While a page is a generic 4KB block of bytes, pages that store actual table data are structured in a specific way. QuillSQL uses a classic Slotted Page layout, which is a core concept in database implementation (as taught in CMU 15-445).

A TablePage is organized into three main parts:

<------------------------------ 4KB ------------------------------>
+----------------+-----------------+-----------------+--------------+
|  Page Header   |   Slot Array    |      Free       |   Tuple      |
| (grows ->)     |   (grows ->)    |      Space      |     Data     |
|                |                 |                 | (<- grows)   |
+----------------+-----------------+-----------------+--------------+
  1. Page Header (TablePageHeader): Located at the beginning of the page. It contains metadata about the page itself.
  2. Slot Array (tuple_infos): An array of TupleInfo structs that grows from after the header. Each entry in this array acts as a "pointer" or "directory entry" for a tuple on the page.
  3. Tuple Data: The actual raw data of the tuples is stored starting from the end of the page, growing backwards towards the middle.

This design has a key advantage: it decouples a tuple's logical identifier from its physical location on the page.

The RecordId (RID)

A specific tuple is uniquely identified by a RecordId (RID). The RID is a stable pointer composed of two parts:

  • page_id: The ID of the page where the tuple resides.
  • slot_num: The index into the Slot Array on that page.

So, RID = (page_id, slot_num).

When the database needs to delete a tuple or if a variable-length tuple is updated and grows in size, the tuple's data might need to be moved within the page (for compaction). In a slotted page design, we only need to update the offset in the corresponding slot array entry. The tuple's RID (page_id, slot_num) remains unchanged. This prevents a cascade of updates to all secondary indexes that might be pointing to that tuple.

TablePageHeader and Slot (TupleInfo)

Let's look at the physical layout, as defined in storage/codec/table_page.rs:

  • TablePageHeader:

    • lsn: The Log Sequence Number of the last change made to this page, crucial for WAL recovery.
    • next_page_id: The ID of the next page in this table, forming a linked list of pages.
    • num_tuples: The number of active tuples on the page.
    • num_deleted_tuples: The number of "dead" or deleted tuples.
    • tuple_infos: The slot array itself.
  • TupleInfo (A single slot in the array):

    • offset: The byte offset from the beginning of the page where the tuple's data begins.
    • size: The size of the tuple's data in bytes.
    • meta: A nested TupleMeta struct containing critical information for concurrency control.

For Study & Discussion

  1. Layout Trade-offs: What is the main benefit of having the tuple data grow from the end of the page backwards, while the header and slot array grow from the beginning forwards? What happens when they meet?

  2. Record ID Stability: Why is it so important that a tuple's RecordId does not change even if the tuple's physical data is moved within the page? What would break if the RID was just a direct byte offset?

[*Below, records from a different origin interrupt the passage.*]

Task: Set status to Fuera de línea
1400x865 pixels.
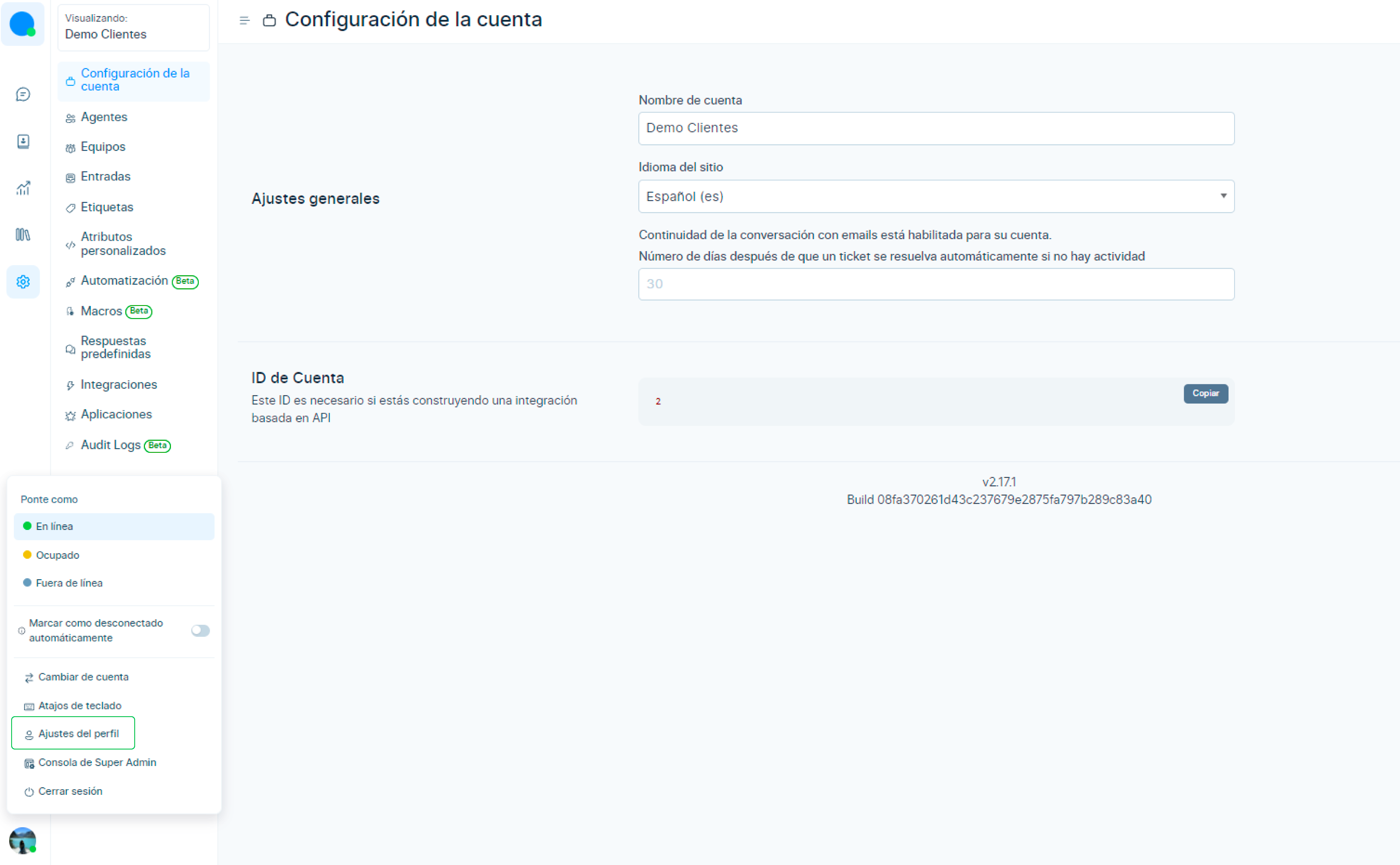Action: 69,583
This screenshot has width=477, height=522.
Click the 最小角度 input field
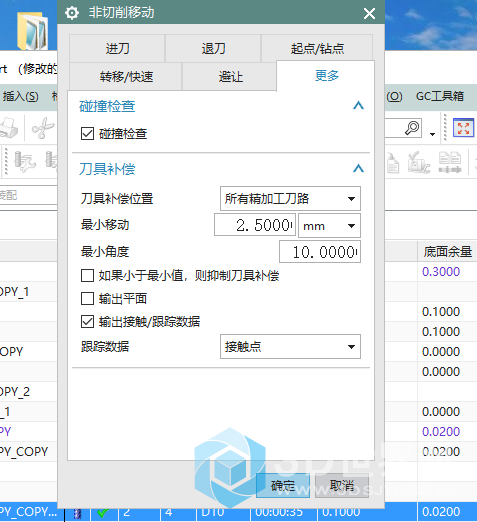320,252
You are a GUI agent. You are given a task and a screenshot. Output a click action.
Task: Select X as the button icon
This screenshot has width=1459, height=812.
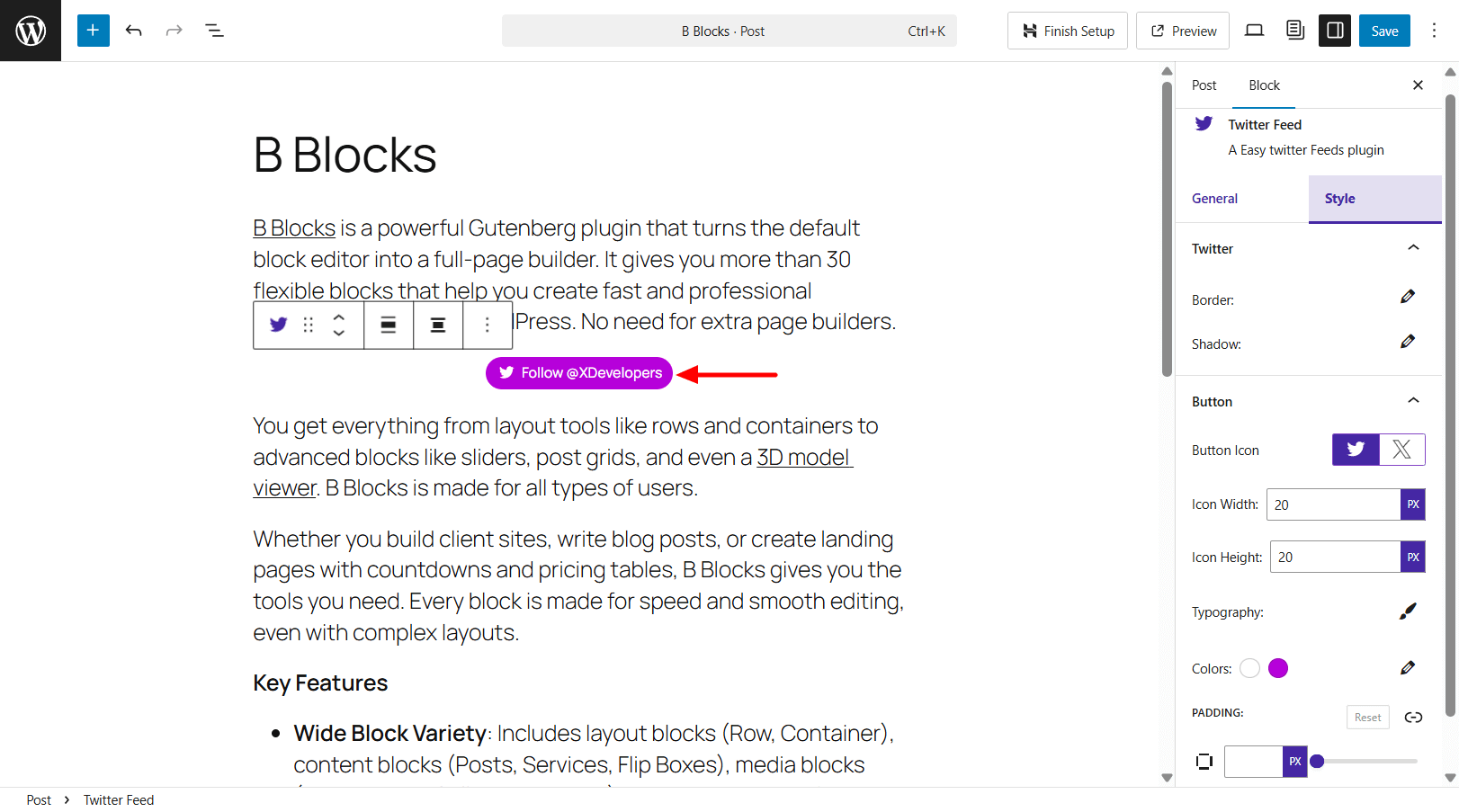(x=1401, y=449)

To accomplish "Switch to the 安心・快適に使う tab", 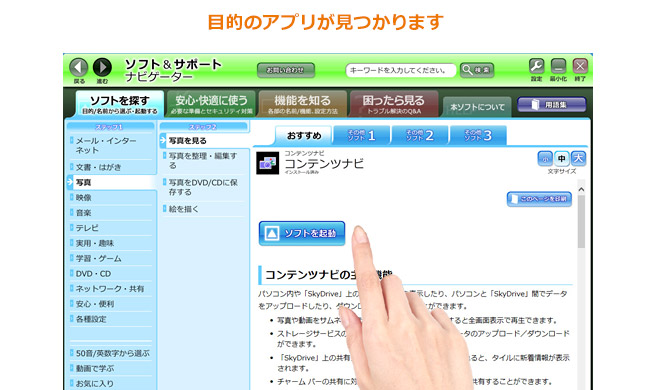I will [x=211, y=104].
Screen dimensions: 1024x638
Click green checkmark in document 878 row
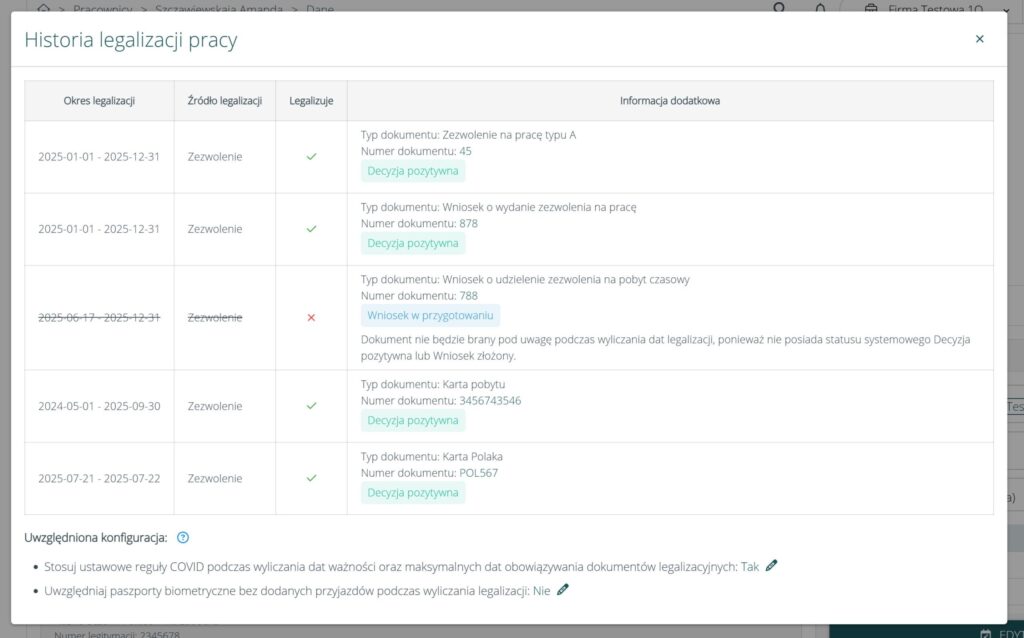click(x=311, y=229)
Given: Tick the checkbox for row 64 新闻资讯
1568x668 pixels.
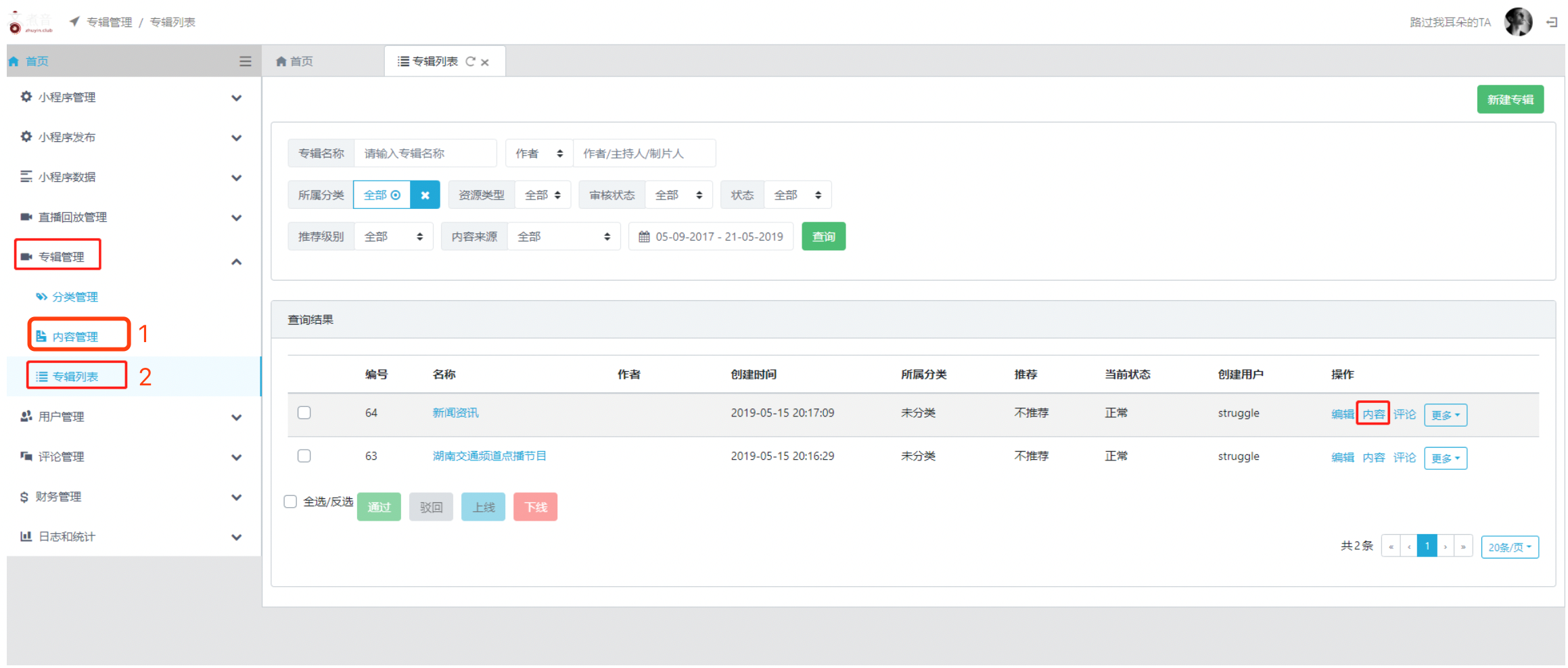Looking at the screenshot, I should [304, 413].
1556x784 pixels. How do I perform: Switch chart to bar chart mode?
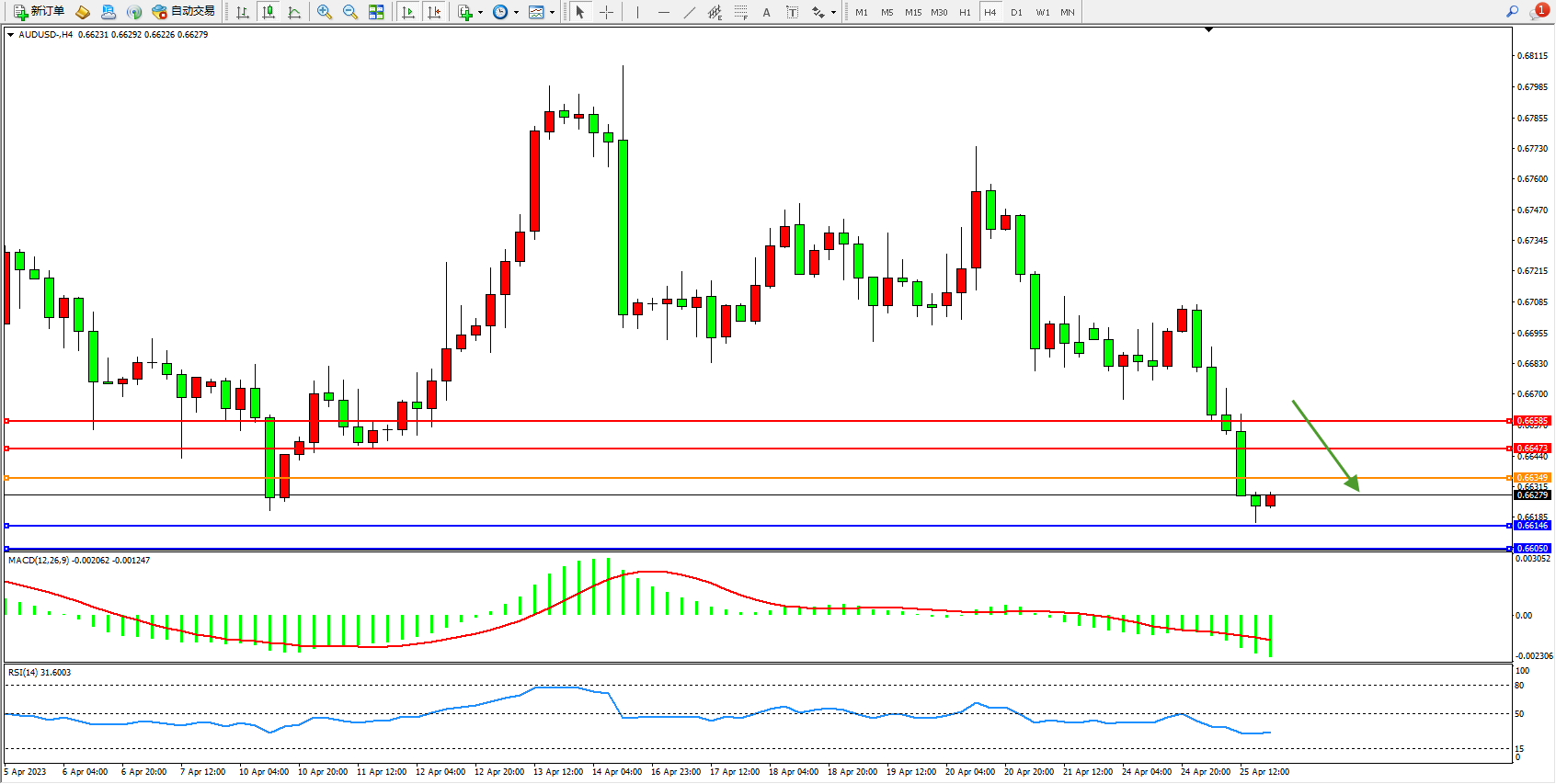(243, 12)
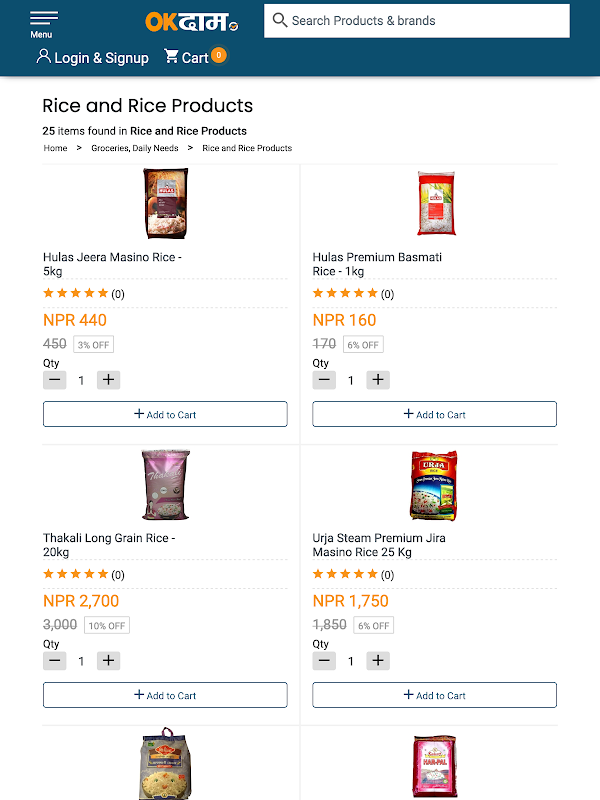The width and height of the screenshot is (600, 800).
Task: Focus the Search Products & brands field
Action: coord(425,20)
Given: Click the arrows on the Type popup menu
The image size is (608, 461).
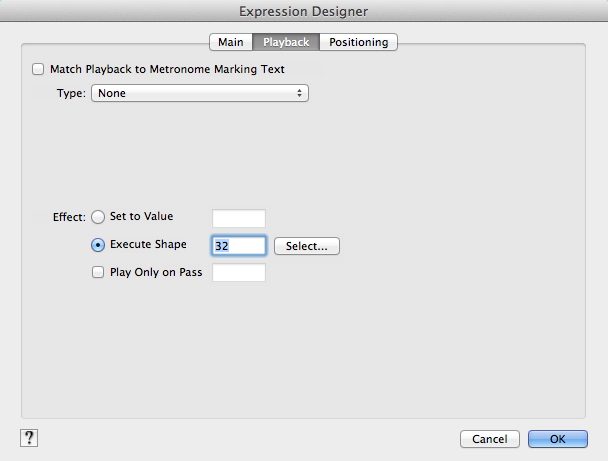Looking at the screenshot, I should [x=299, y=93].
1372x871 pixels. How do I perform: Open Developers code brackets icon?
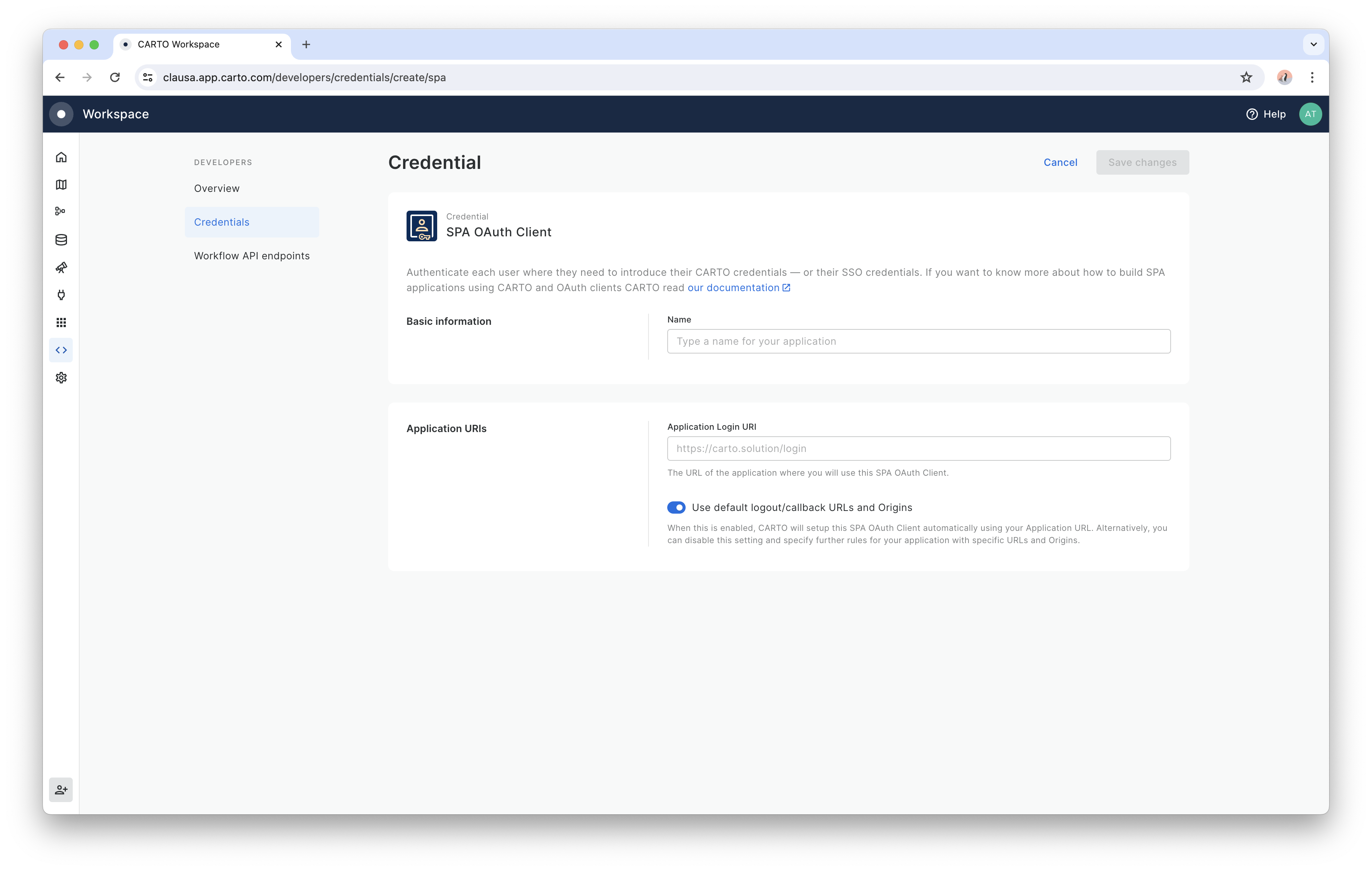61,350
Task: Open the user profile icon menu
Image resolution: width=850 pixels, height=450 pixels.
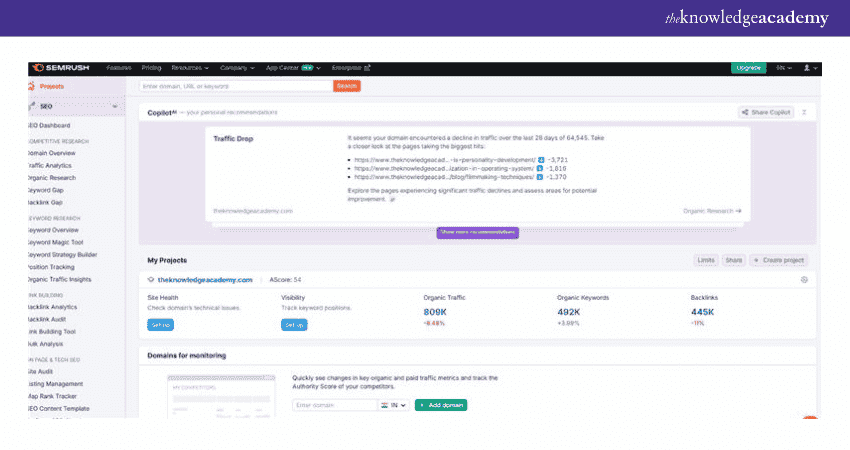Action: pos(810,68)
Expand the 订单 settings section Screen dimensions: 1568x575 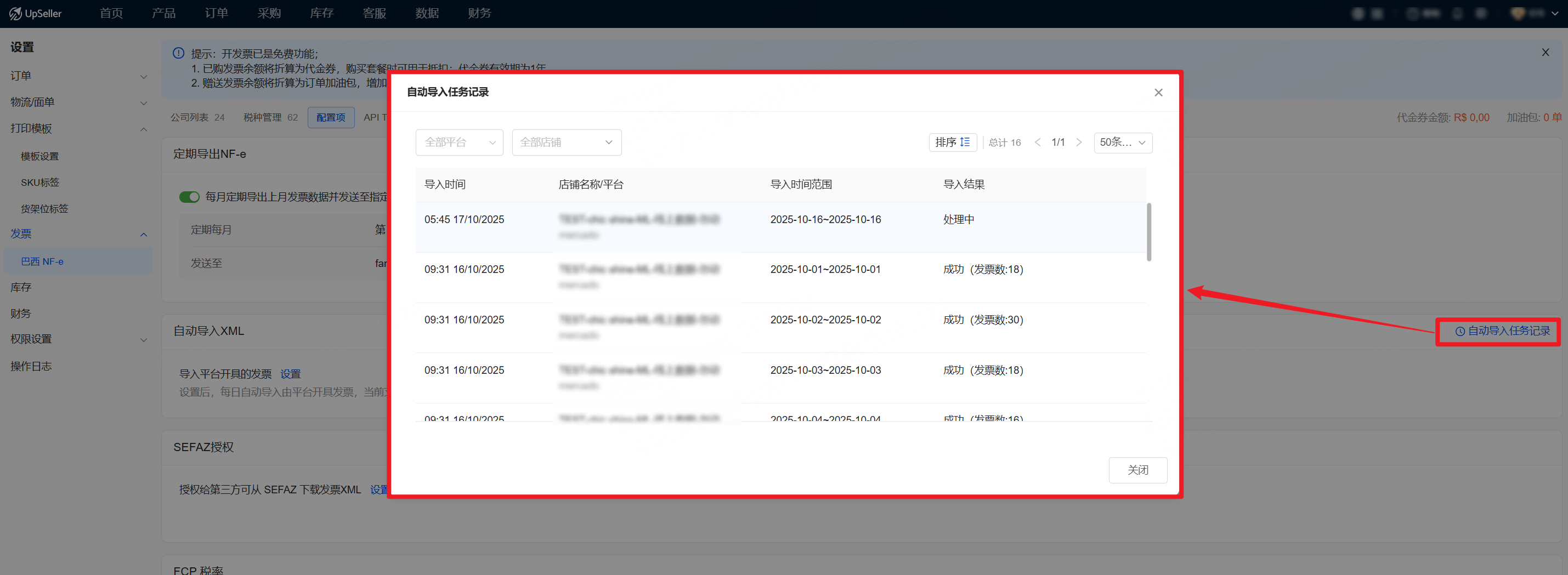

  3. Large Objects: The current design assumes a tuple fits entirely on one page. How would you modify this page layout to support tuples that are larger than 4KB (e.g., a long blog post stored in a VARCHAR column)? Research how systems like PostgreSQL handle this with their "TOAST" (The Oversized-Attribute Storage Technique) mechanism.

  4. Programming Exercise: Implement a defragment() method for the TablePage. After several insertions and deletions, the free space on a page can become fragmented into small, unusable chunks. This method should reorganize the page by moving the existing tuples to be contiguous, creating a single, large block of free space. Remember to update the offset in each TupleInfo slot after moving its corresponding tuple data!